**Study material:**
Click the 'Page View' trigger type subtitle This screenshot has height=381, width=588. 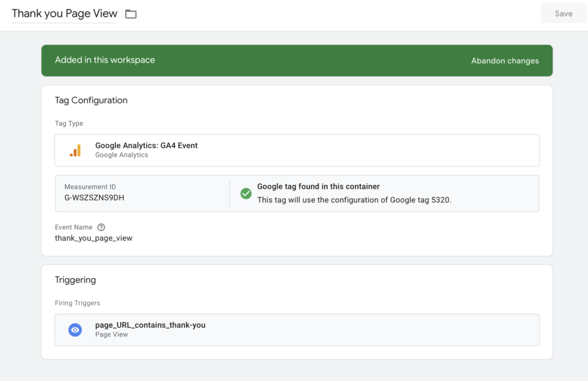pos(111,334)
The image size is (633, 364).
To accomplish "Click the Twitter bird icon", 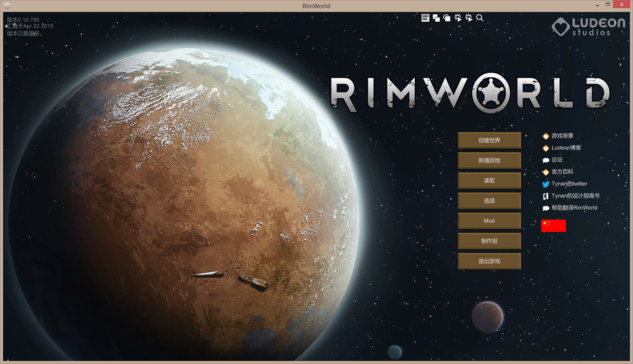I will point(546,184).
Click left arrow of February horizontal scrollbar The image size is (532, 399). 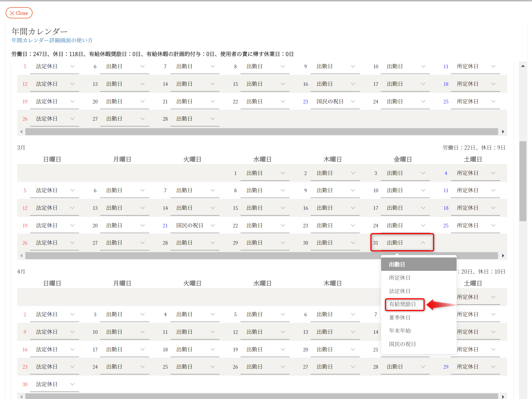coord(21,132)
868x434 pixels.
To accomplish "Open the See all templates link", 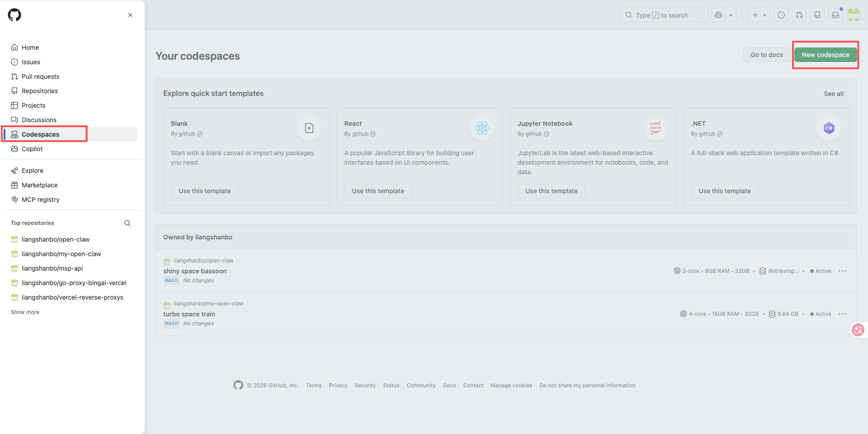I will pos(834,94).
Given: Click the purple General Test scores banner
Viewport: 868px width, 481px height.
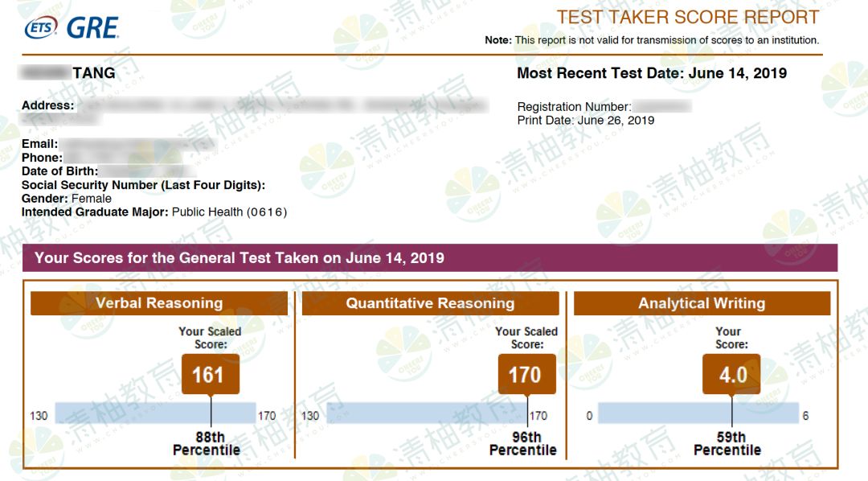Looking at the screenshot, I should point(429,257).
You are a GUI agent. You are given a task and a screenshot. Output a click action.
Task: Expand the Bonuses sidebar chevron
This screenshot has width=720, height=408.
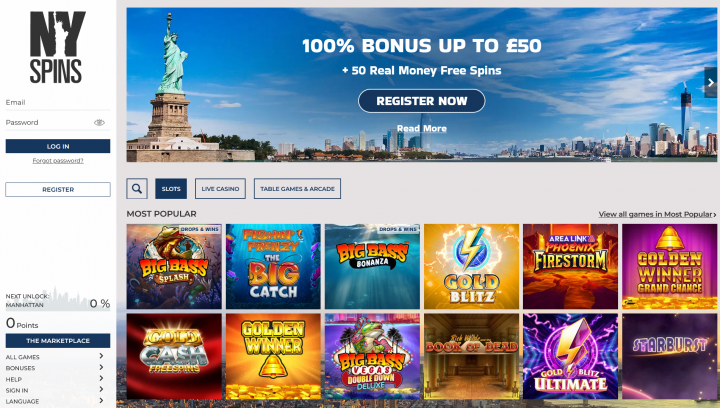pos(101,367)
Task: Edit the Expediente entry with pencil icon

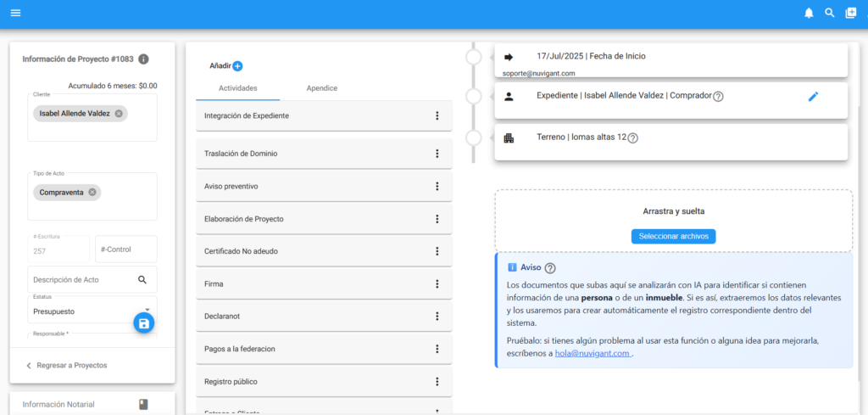Action: pyautogui.click(x=813, y=97)
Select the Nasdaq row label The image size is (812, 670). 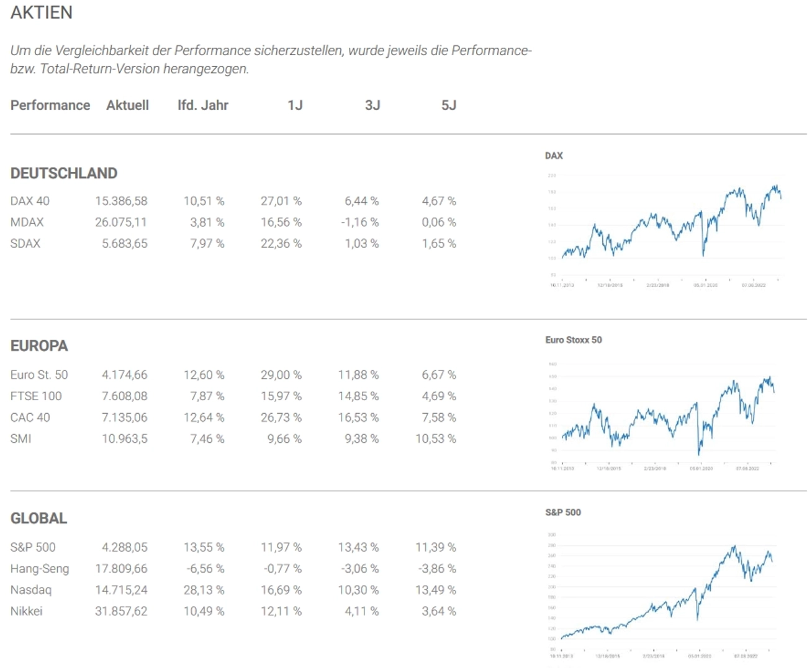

**What to work on:** Can you quote exactly, and only, the lines from the one containing "This screenshot has width=720, height=408." through the last line of the records above, keeping both ends and leaving out any pictures?

**Final answer:**
This screenshot has width=720, height=408.
pos(101,367)
Task: Edit the Expediente entry with pencil icon

Action: pyautogui.click(x=813, y=97)
Select the Nasdaq row label The image size is (812, 670). 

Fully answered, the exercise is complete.